Iijima et al. (2008) analyzed alphalipoprotein levels in 2 independent Japanese populations consisting of 2,970 and 1,638 individuals, respectively, and found significant association between hyperalphalipoproteinemia (elevated HDL cholesterol) and a 2-SNP TA haplotype in intron 1 of the LIPC gene (151670.0005) in both populations (p = 0.00011 and 0.00070, respectively). The authors concluded that variation at the LIPC locus influences HDL metabolism.
In 6 individuals with complete HL deficiency (614025) from 2 unrelated families, 1 of French descent living in Quebec and a second of Irish and English descent living in Ontario, Hegele et al. (1991) found a 1221C-T transition in exon 8 of the LIPC gene that caused a thr383-to-met (T383M) substitution in the mature enzyme.
Hegele et al. (1991) identified a second mutation in the LIPC gene (S267F; 151670.0002) in the 3 affected individuals of the Ontario family, and Ruel et al. (2003) identified a second mutation in LIPC (A174T; 151670.0006) in affected members of the Quebec family.
In a Finnish man with HL deficiency, Knudsen et al. (1996) identified compound heterozygous mutations in the LIPC gene: T383M and a leu334-to-phe (L334F; 151670.0007) substitution in exon 7. The mutations, which were found by a combination of single-strand confirmation polymorphism analysis and whole-exome sequencing of the LIPC gene, segregated with the disorder in the family. The L334F mutation was identified in 8 of 170 alleles tested in the Finnish population. Transfection experiments in COS-1 cells showed that the T383M mutation resulted in reduced hepatic lipase expression and function, and that the L334F mutation resulted in normal hepatic lipase expression but reduced enzymatic function.
In the 3 individuals with complete HL deficiency (614025) from the Ontario family previously studied by Hegele et al. (1991) and found to have the T383M mutation in the LIPC gene (151670.0001), Hegele et al. (1991) identified a second mutation in the LIPC gene: an 873C-T transition in exon 8, resulting in a ser267-to-phe (S267F) substitution. Simple S267 heterozygotes had significantly depressed HL activity compared to genotypically normal family members. The S267F mutation was not found in members of the previously studied family from Quebec or in 72 controls.

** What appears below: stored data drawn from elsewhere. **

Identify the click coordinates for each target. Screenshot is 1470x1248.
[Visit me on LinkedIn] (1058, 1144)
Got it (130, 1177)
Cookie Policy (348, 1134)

To examine the relationship of a -514C-T single-nucleotide polymorphism (SNP) in the promoter region of the LIPC gene with total cholesterol, LDL and HDL cholesterol, triglycerides, and HL activity, Isaacs et al. (2004) performed a metaanalysis comprising 25 publications incorporating 24,000 individuals. Significant decreases were observed in HL activity for both the CT and TT genotypes compared with the CC genotype. Moreover, significant increases in HDL were found; the CT to CC comparison showed an increase in weighted mean difference (WMD) of 0.04 mmol/liter, and the increase in the TT versus CC difference was a WMD of 0.09 mmol/liter. These changes appeared to be stepwise, implying an allele dosage effect. All P values for these associations were less than 0.001. The authors concluded that their metaanalysis showed a positive association between the -514C-T polymorphism and HDL levels and a negative association between genotype and HL activity. These associations were largely unaffected by gender, ethnicity, or risk category.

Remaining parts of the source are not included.